Here to Stay

Most of the illegal border crossers from Central America who arrived in last year's surge have skipped out on their hearings, according to immigration court statistics obtained by Fox News. Only about 1 percent of the total have been awarded legal status or relief from deportation by immigration judges, but a significant number (37 percent) of the unaccompanied juvenile arrivals have had their cases closed or terminated, which indicates that they most likely also will be allowed to avoid deportation. In spite of these facts, yesterday the Obama administration announced that it will release the few illegal crossers who were detained, as well as any new arrivals who "state a claim" for asylum.
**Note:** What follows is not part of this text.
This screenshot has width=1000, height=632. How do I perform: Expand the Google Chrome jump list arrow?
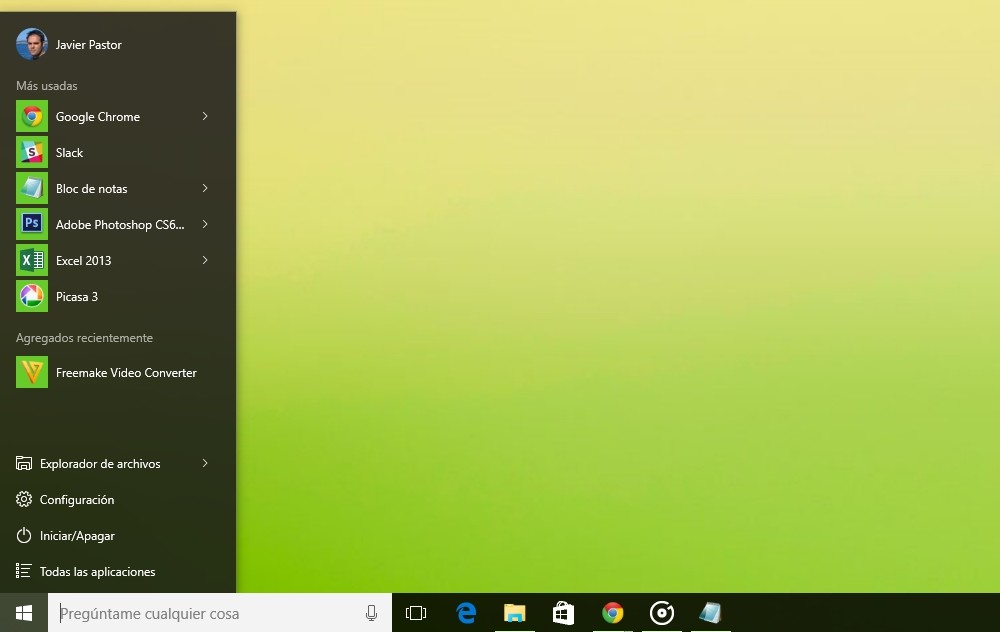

The immigration court statistics are the latest evidence that the Obama administration's response to the surge has been an utter failure. Very few of the aliens are cooperating with the generous due process that they have been allowed. Only a small number are qualifying for asylum. Most concerning, it is now clear that very few of the illegal arrivals will ever be repatriated, even if they fail in their request for asylum or other status, and that the administration's repeated assurances that they would be sent back were insincere and misleading.
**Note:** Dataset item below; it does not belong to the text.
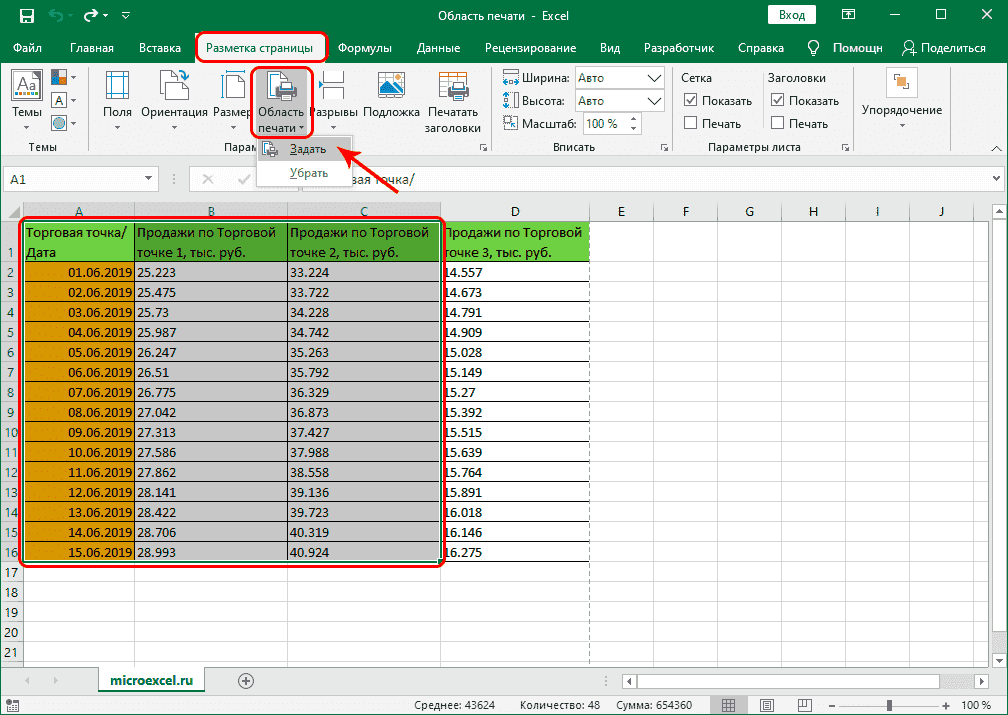Open the Поля margins tool
Image resolution: width=1008 pixels, height=715 pixels.
tap(117, 100)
The statistics were obtained by Fox News from the Executive Office of Immigration Review, which runs the immigration courts and is an agency of the Department of Justice.

These figures cover those illegal aliens who were put into deportation proceedings between July 18, 2014, and May 26, 2015. No information is available on what has happened to the 85,000 unaccompanied juveniles and 50,000 parents and children who arrived before July 2014.
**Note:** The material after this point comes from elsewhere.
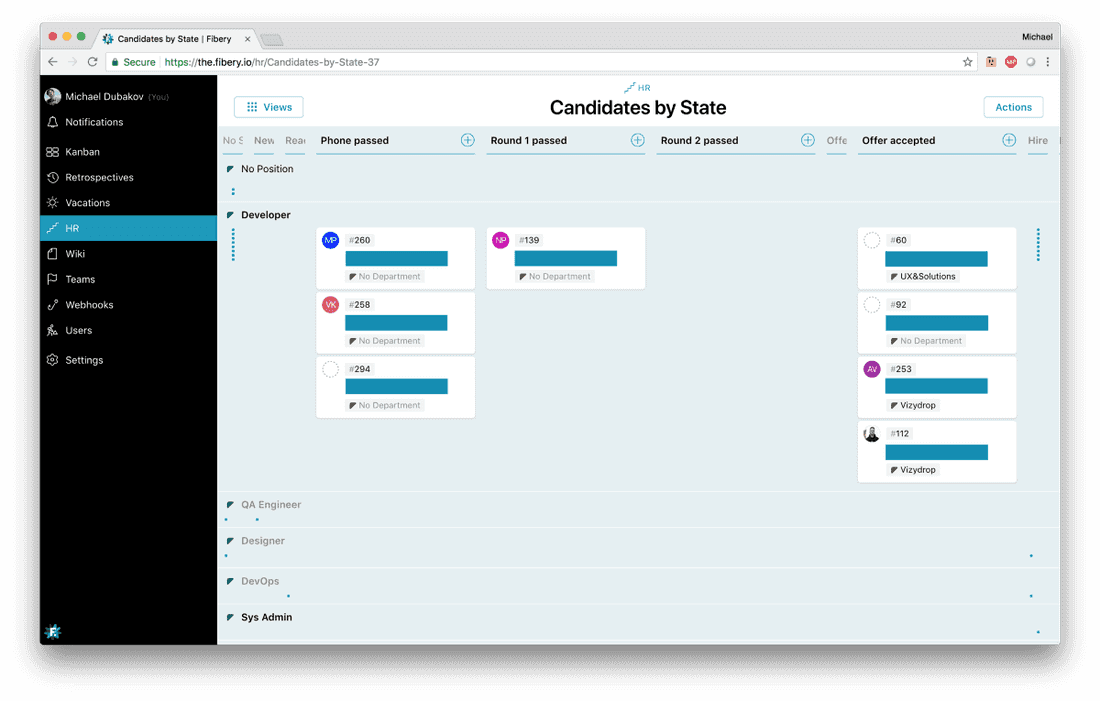
Task: Open the Wiki section icon
Action: point(52,253)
In total, only about 12 percent of the aliens in this sample had been detained. Only 9 percent of the adults with children were detained. The 9 percent have been the beneficiaries of an intense and emotional (and now successful) campaign to pressure the administration to release them and to end use of immigration detention altogether.

While the proceedings have begun in most cases, fewer than one-third of the 77,000 have concluded, indicating that the administration's process is far from efficient, especially for those in detention — the population that ought to be receiving the swiftest processing possible.

Not surprisingly, there is a stark difference in compliance rates for aliens who are detained vs. those who have been released: 84 percent of the adults with children who were released from custody subsequently failed to appear for their court hearings. In contrast, 29 percent of the adults with children and 10 percent of the other adult illegal border crossers skipped out on their hearings. How could any detained person flee from proceedings, especially when the proceedings often occur right in the detention center via videoconference? It is because some of those labeled "detained" in fact were detained only for a time and then were released from custody, giving them the opportunity to abscond.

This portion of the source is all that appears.